Выходило, что они привыкли бить своих, и это понравилось. Они не встретили ни малейшего сопротивления — и теперь панически страшились любого врага. Как всякий многолетний правитель, они расслабились. Как всякий мещанин, состарились. Молодого, цепкого хищника больше не было; герой, прославившийся эксами, то есть в сущности мародерством, — оказался неспособен к открытому бою. Все это время продолжали жрать своих; все это время место дубов занимали осины; все это время они гнили. Не было больше ни великих строек, ни грандиозных планов; кажется, они уже смирились с тем, что станут сырьем для другого хищника, отдадут ему всю свою сырость, всю нефть — и будут смотреть, как он грызет остатки Европы, косясь уже и за океан.

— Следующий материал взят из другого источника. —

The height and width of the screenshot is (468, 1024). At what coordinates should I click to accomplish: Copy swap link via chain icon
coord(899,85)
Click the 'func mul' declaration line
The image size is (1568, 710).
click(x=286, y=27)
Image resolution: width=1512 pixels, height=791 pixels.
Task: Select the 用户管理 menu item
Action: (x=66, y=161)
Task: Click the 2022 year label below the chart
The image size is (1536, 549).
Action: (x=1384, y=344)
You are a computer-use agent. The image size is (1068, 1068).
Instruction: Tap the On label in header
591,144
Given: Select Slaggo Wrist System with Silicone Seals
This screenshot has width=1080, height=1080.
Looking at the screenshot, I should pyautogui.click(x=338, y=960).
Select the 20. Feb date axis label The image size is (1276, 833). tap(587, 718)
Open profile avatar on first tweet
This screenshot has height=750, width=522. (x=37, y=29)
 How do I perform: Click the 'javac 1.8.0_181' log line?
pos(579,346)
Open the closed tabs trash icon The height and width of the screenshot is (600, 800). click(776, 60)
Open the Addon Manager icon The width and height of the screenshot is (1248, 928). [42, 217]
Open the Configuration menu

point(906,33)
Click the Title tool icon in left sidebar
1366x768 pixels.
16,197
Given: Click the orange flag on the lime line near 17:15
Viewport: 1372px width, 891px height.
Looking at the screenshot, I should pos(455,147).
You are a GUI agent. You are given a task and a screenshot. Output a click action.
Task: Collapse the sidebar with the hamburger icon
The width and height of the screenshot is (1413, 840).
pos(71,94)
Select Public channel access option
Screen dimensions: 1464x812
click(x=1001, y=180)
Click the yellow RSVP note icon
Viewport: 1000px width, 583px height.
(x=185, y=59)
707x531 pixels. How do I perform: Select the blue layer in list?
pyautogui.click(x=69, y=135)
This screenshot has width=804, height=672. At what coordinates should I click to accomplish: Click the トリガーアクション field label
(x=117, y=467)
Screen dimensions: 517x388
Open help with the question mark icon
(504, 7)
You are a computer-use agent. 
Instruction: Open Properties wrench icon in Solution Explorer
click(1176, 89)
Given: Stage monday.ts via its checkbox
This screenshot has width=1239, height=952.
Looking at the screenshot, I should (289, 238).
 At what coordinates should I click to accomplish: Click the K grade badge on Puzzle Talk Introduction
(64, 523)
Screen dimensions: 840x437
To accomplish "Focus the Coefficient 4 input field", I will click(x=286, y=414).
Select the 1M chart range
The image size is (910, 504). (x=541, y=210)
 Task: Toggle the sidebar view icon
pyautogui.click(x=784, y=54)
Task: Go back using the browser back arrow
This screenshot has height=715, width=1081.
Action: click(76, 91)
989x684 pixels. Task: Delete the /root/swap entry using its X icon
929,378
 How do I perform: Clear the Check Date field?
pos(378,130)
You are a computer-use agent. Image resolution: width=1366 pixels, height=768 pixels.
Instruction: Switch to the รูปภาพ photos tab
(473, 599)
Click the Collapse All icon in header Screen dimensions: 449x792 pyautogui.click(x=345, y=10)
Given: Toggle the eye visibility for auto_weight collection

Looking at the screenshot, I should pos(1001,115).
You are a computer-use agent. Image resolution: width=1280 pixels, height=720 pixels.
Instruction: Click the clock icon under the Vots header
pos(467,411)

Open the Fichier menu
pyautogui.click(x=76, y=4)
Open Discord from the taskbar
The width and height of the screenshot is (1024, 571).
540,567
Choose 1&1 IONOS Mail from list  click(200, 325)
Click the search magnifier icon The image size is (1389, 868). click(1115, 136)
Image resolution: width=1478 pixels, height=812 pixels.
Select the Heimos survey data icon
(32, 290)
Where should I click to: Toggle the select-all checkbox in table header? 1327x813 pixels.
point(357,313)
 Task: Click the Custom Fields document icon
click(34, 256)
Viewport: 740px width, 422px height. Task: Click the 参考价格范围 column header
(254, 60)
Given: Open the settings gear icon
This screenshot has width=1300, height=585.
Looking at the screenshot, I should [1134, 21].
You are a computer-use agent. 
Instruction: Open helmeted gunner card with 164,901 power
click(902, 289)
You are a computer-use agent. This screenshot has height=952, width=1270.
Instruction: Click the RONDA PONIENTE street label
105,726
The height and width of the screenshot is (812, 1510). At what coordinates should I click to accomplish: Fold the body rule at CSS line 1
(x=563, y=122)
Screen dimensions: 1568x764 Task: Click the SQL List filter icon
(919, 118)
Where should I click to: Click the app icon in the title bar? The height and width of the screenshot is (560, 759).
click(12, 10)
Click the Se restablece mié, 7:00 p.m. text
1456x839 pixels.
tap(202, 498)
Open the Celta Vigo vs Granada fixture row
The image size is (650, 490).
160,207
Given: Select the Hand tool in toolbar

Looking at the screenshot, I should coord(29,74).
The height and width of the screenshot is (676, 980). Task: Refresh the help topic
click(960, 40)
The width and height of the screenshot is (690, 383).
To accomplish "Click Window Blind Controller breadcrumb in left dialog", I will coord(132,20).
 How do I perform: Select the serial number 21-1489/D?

Мир, понимал Крастышевский, был страшной ошибкой; он уже и задуман был с ошибкой. Он нуждался теперь в радикальном претворении, и ничто, кроме войны, не могло раскалить горн до нужной температуры. Столько гнилья и плесени обнаружилось и наросло, в том числе в недавних гражданах нового мира, что выжечь все это мог только всемирный огонь; в огне кое-что могло уцелеть, а в болоте перегнило бы все. События мелькали вокруг Крастышевского до головокружения, и все мимо, все вотще… Все сознавали заслуженность Армагеддона. А те, кто должен был начать Армагеддон, медлили, потому что разучились.